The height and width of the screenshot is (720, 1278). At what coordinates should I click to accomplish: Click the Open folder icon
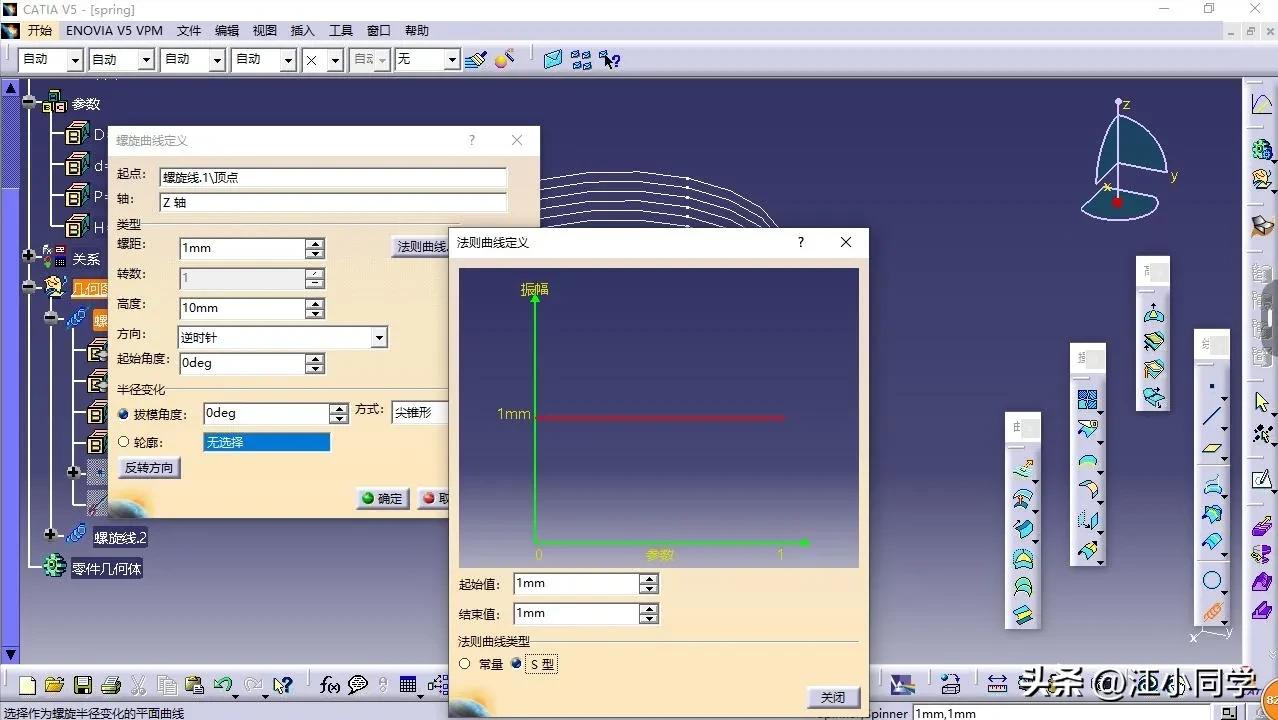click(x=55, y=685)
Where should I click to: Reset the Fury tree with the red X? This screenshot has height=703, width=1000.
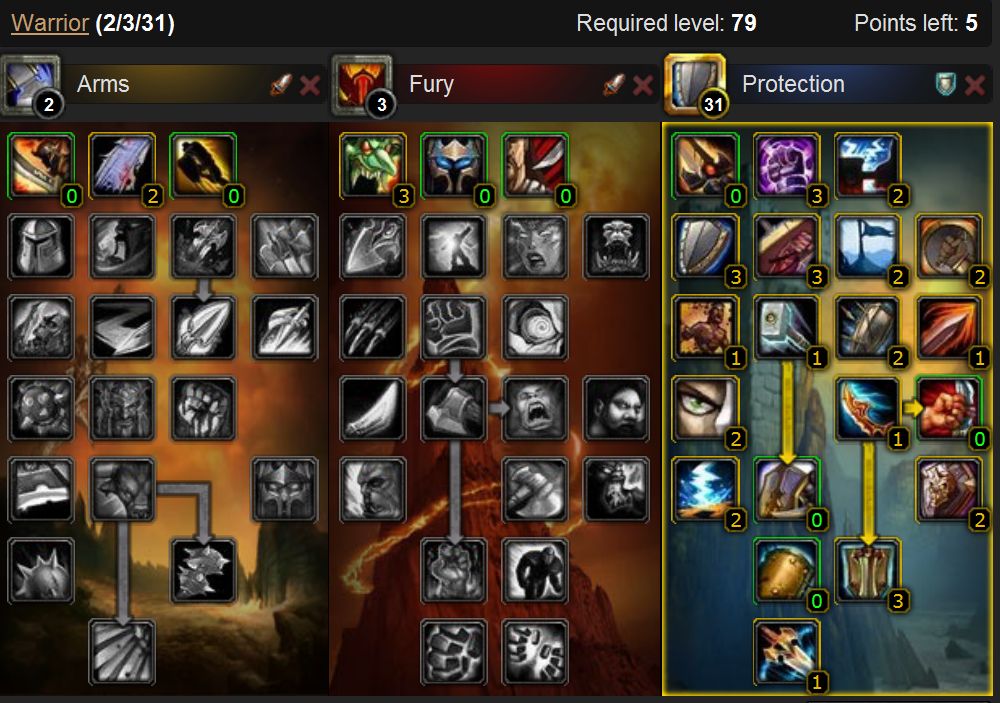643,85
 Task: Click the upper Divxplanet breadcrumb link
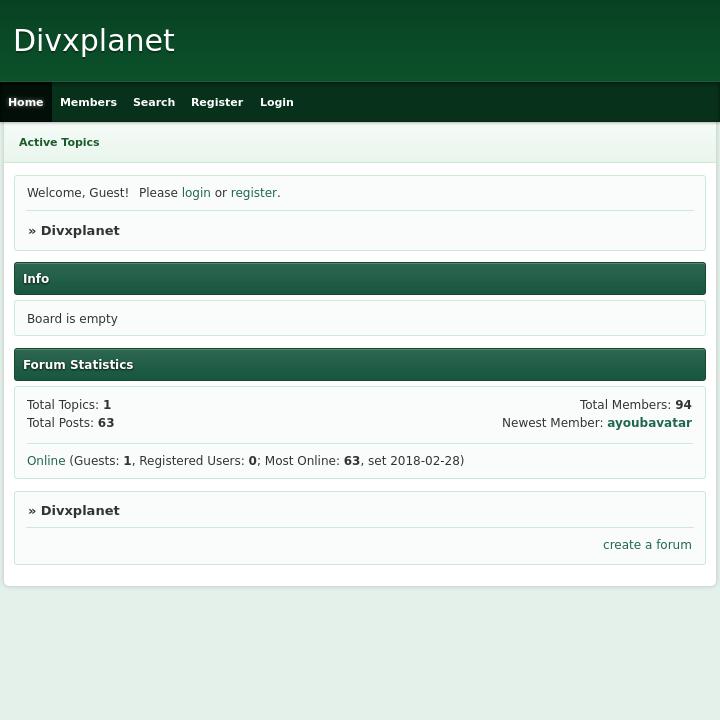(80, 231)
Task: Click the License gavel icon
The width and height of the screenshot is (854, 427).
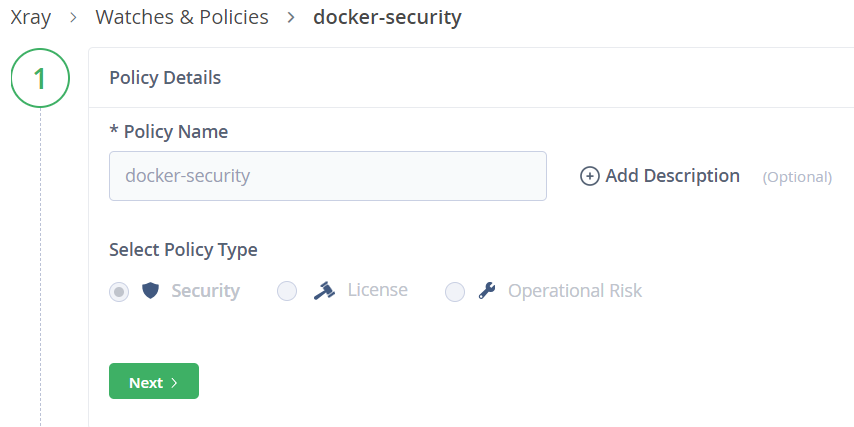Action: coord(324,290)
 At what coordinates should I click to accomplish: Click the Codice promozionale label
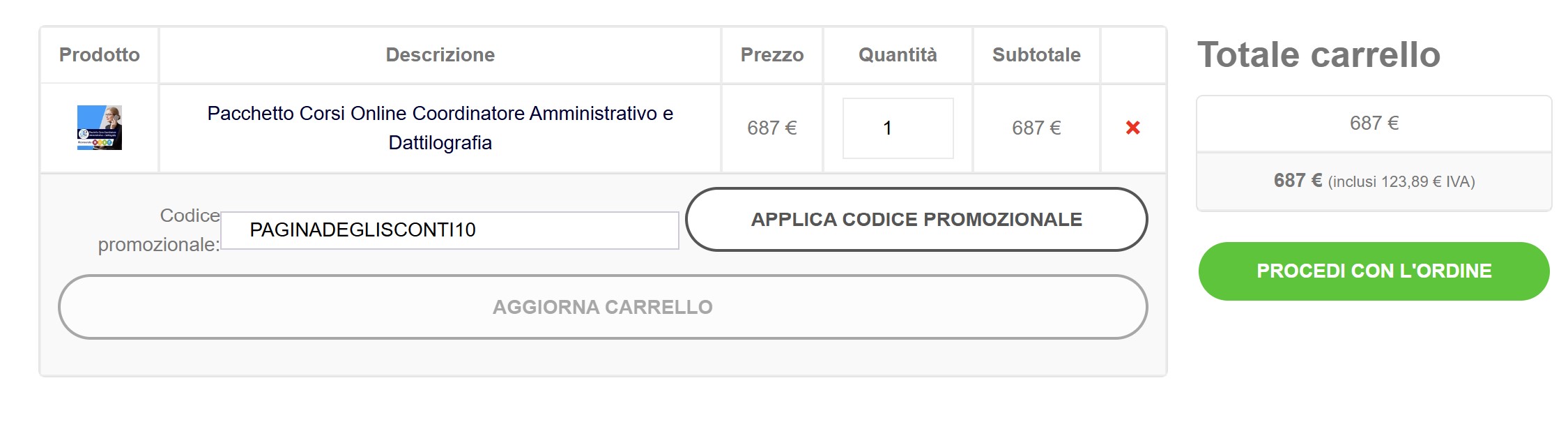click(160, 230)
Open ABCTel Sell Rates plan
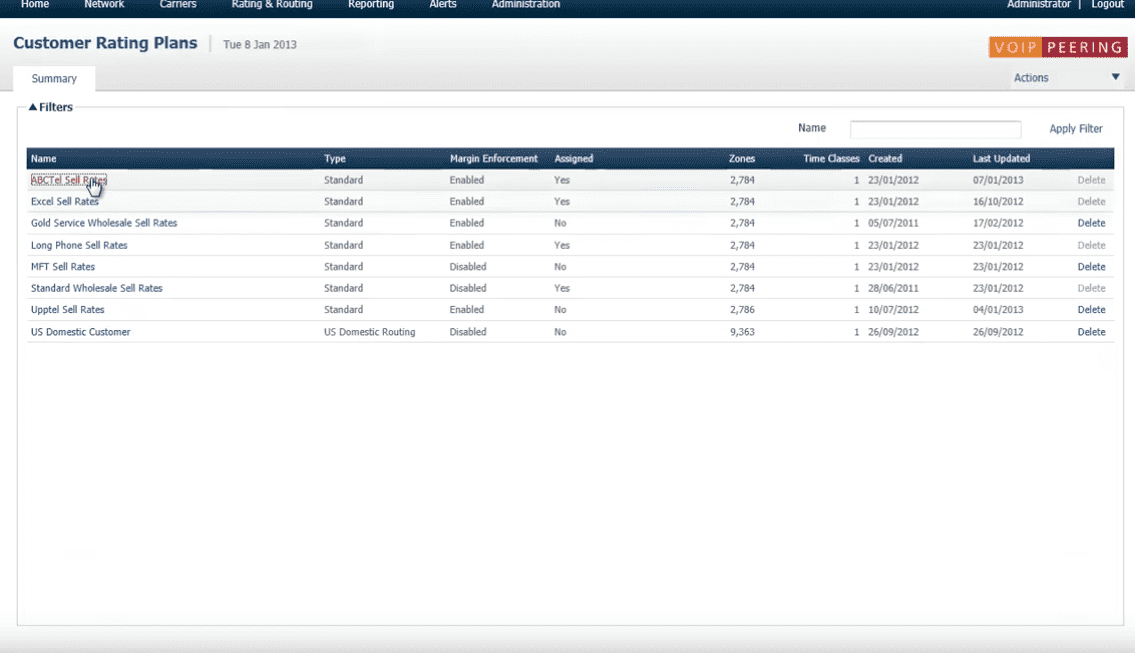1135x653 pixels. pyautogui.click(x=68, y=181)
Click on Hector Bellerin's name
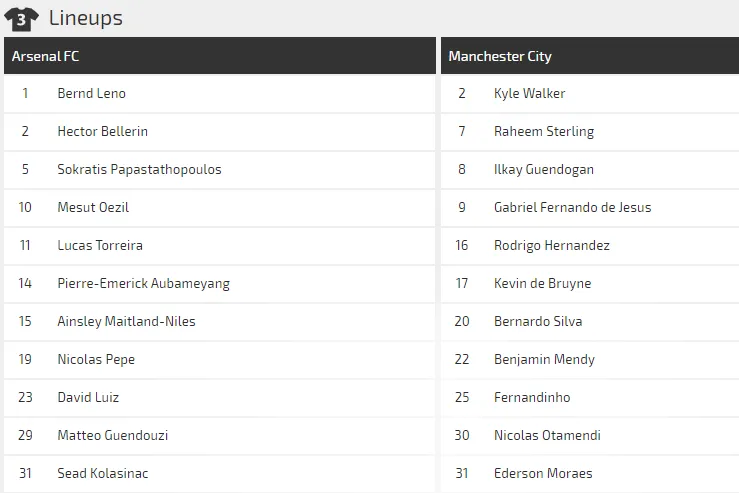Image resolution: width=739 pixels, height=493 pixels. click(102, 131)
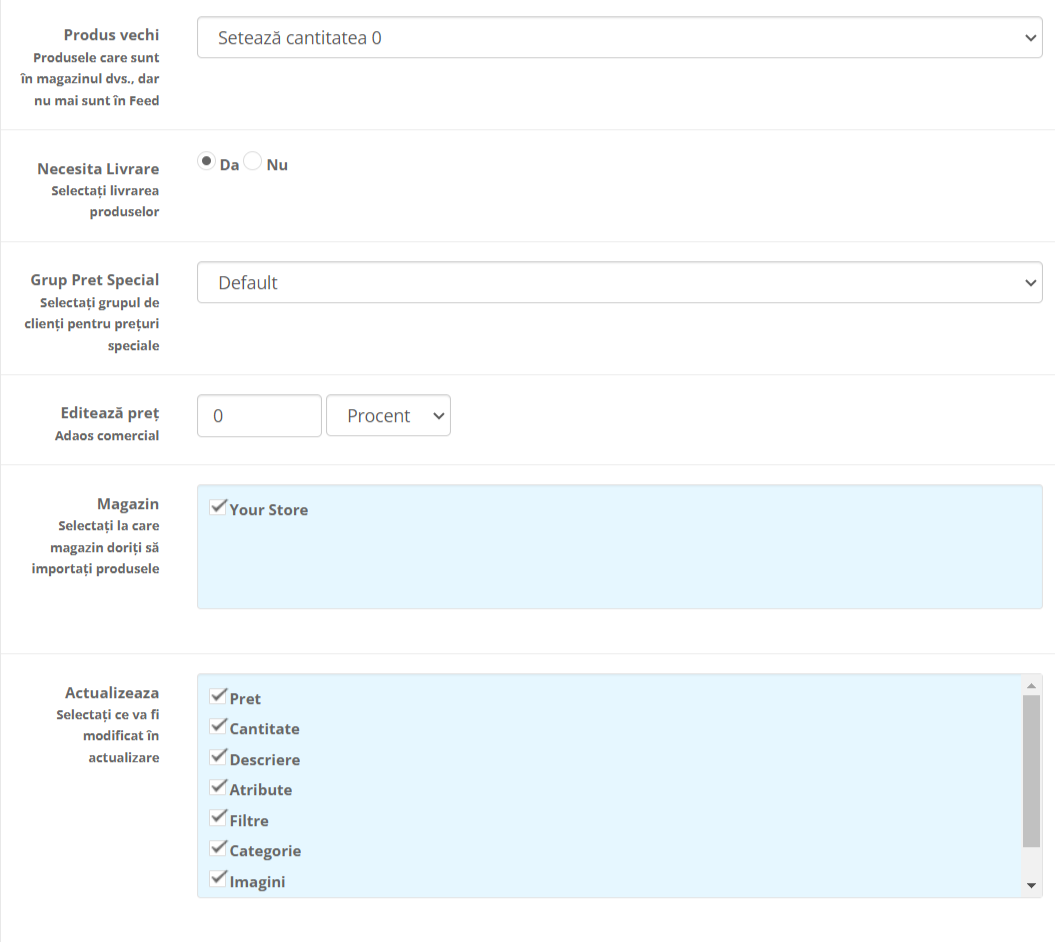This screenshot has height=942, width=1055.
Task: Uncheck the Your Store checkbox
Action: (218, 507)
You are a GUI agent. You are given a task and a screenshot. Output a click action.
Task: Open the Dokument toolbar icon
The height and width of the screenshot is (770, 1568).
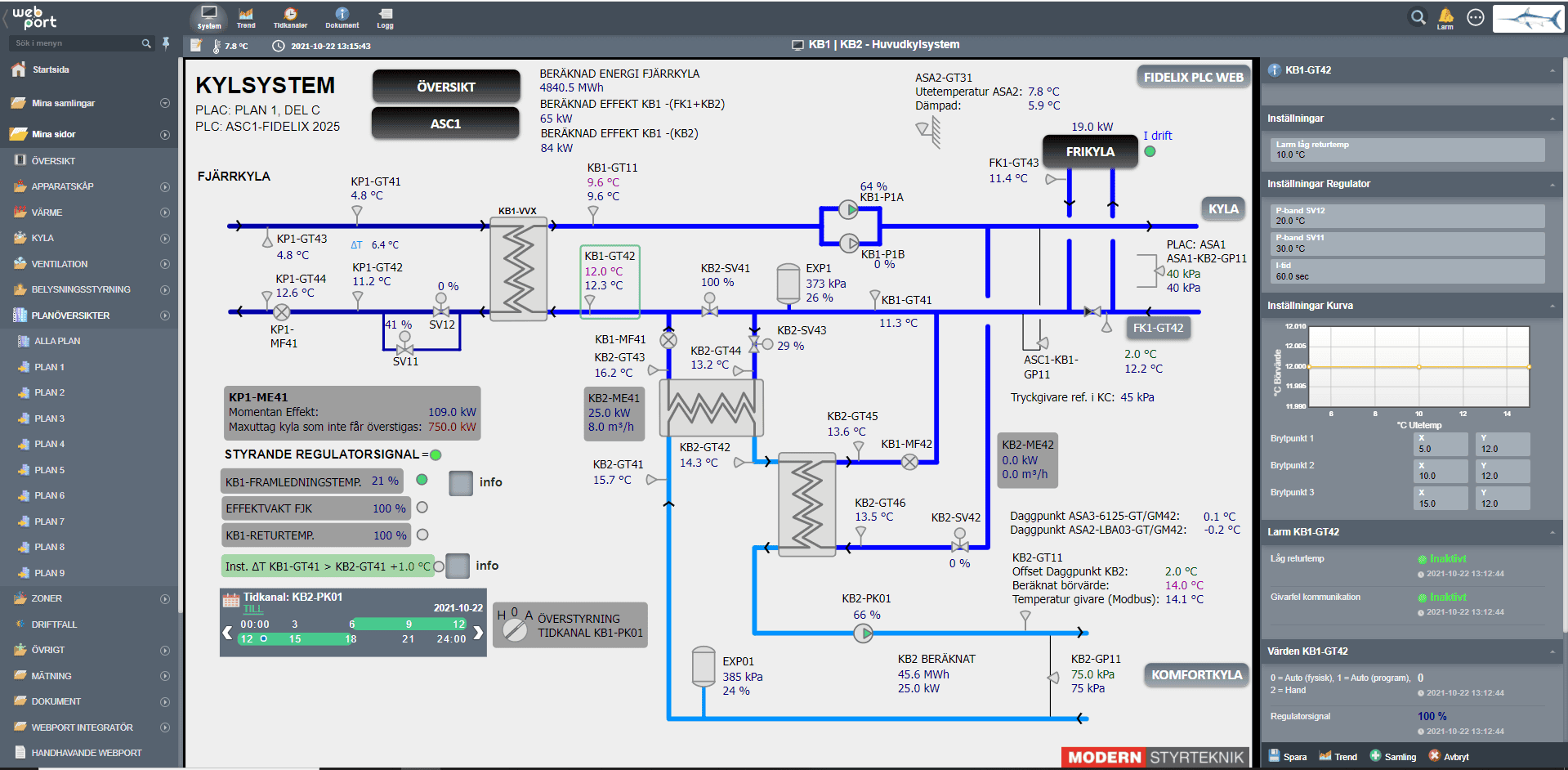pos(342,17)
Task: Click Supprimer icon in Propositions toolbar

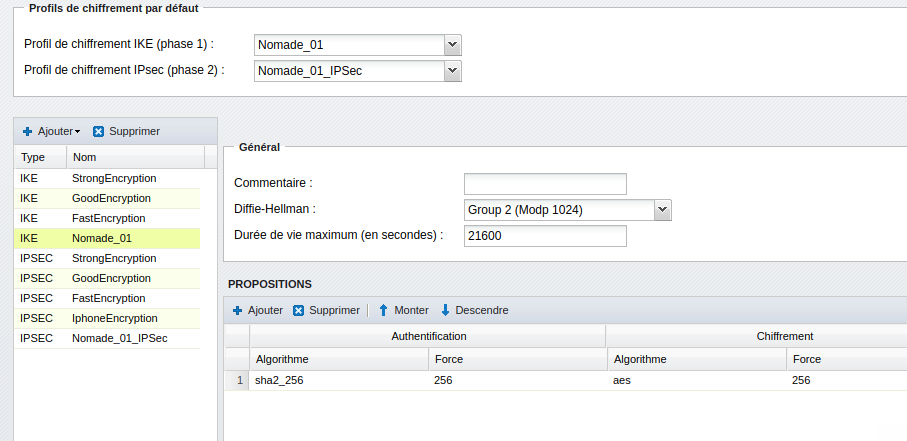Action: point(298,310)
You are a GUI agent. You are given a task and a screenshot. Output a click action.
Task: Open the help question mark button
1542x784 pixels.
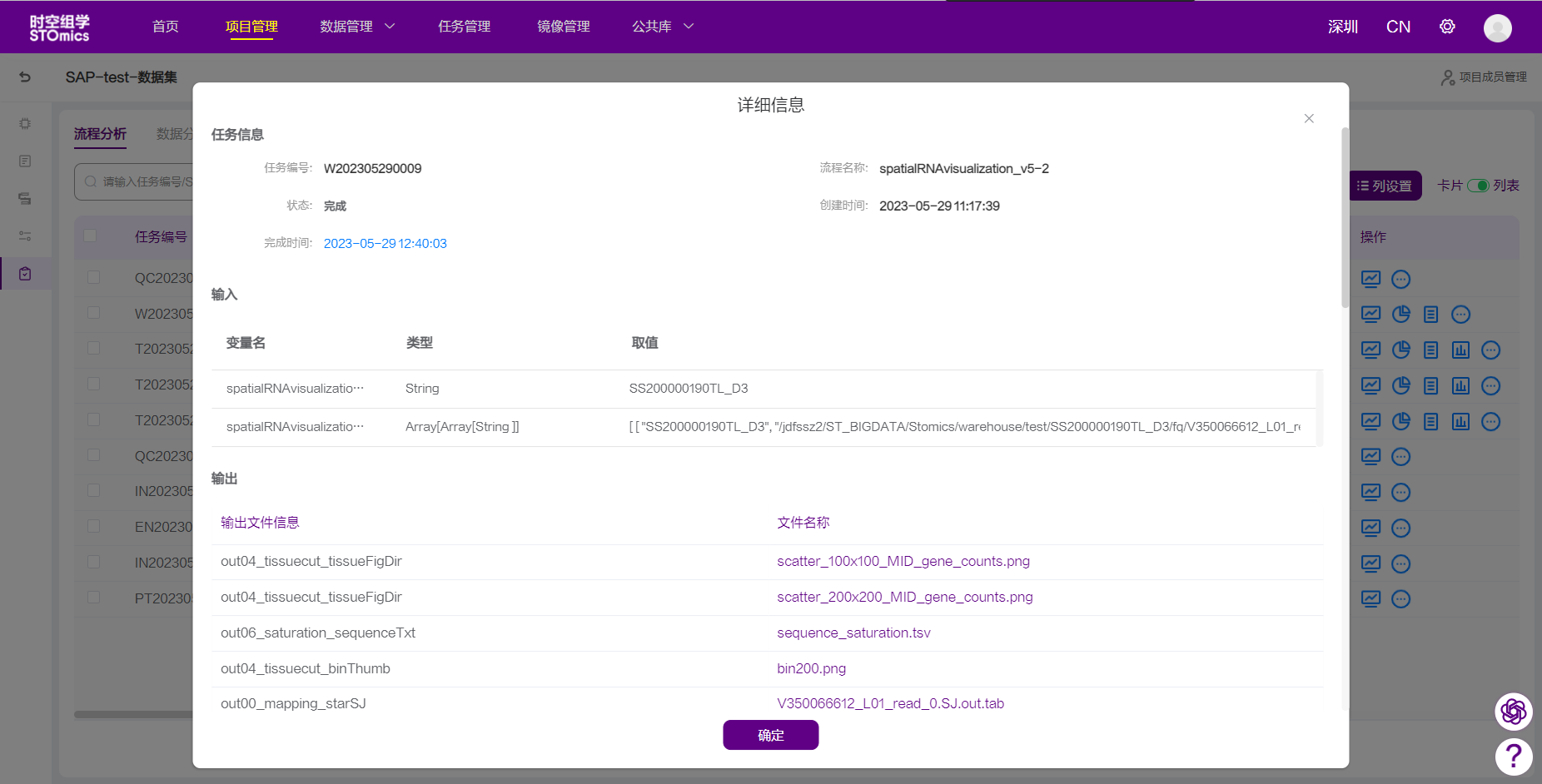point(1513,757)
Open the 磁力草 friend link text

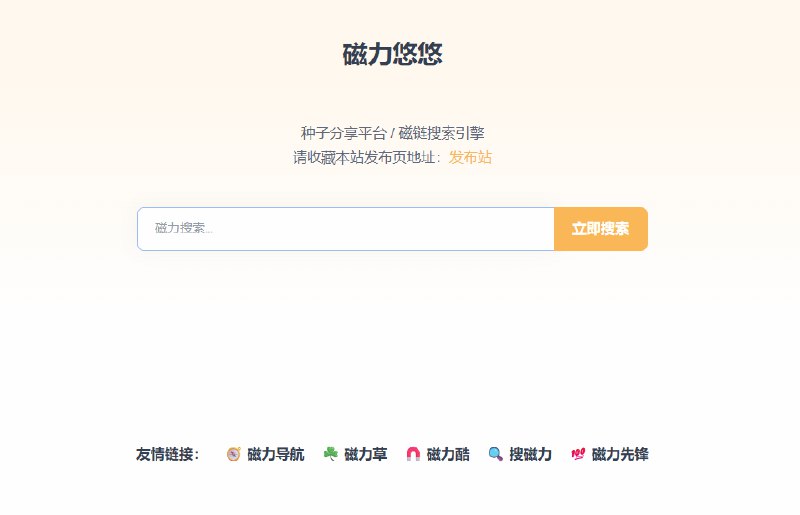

Required action => Nothing but the pictures may be dropped as you repeat the listing above exactly.

The answer =>
The height and width of the screenshot is (720, 1278). At what coordinates should I click to accomplish: Click the Open folder icon
click(x=55, y=685)
Where should I click to: Reset the Fury tree with the red X? This screenshot has height=703, width=1000.
643,85
 Task: Click the upper Divxplanet breadcrumb link
(80, 231)
Task: Click the License gavel icon
The width and height of the screenshot is (854, 427).
Action: coord(324,290)
 At what coordinates should I click to accomplish: Click the Codice promozionale label
click(160, 230)
Open ABCTel Sell Rates plan
1135x653 pixels. pyautogui.click(x=68, y=181)
Click on Hector Bellerin's name
Image resolution: width=739 pixels, height=493 pixels. click(102, 131)
This screenshot has height=942, width=1055.
Task: Uncheck the Your Store checkbox
Action: (218, 507)
You are a GUI agent. You are given a task and a screenshot. Output a click action.
Task: Open the Dokument toolbar icon
The height and width of the screenshot is (770, 1568).
pos(342,17)
Task: Click Supprimer icon in Propositions toolbar

Action: point(298,310)
You are a GUI agent. You are given a task and a screenshot. Output a click action.
Task: Open the help question mark button
1542x784 pixels.
point(1513,757)
Open the 磁力草 friend link text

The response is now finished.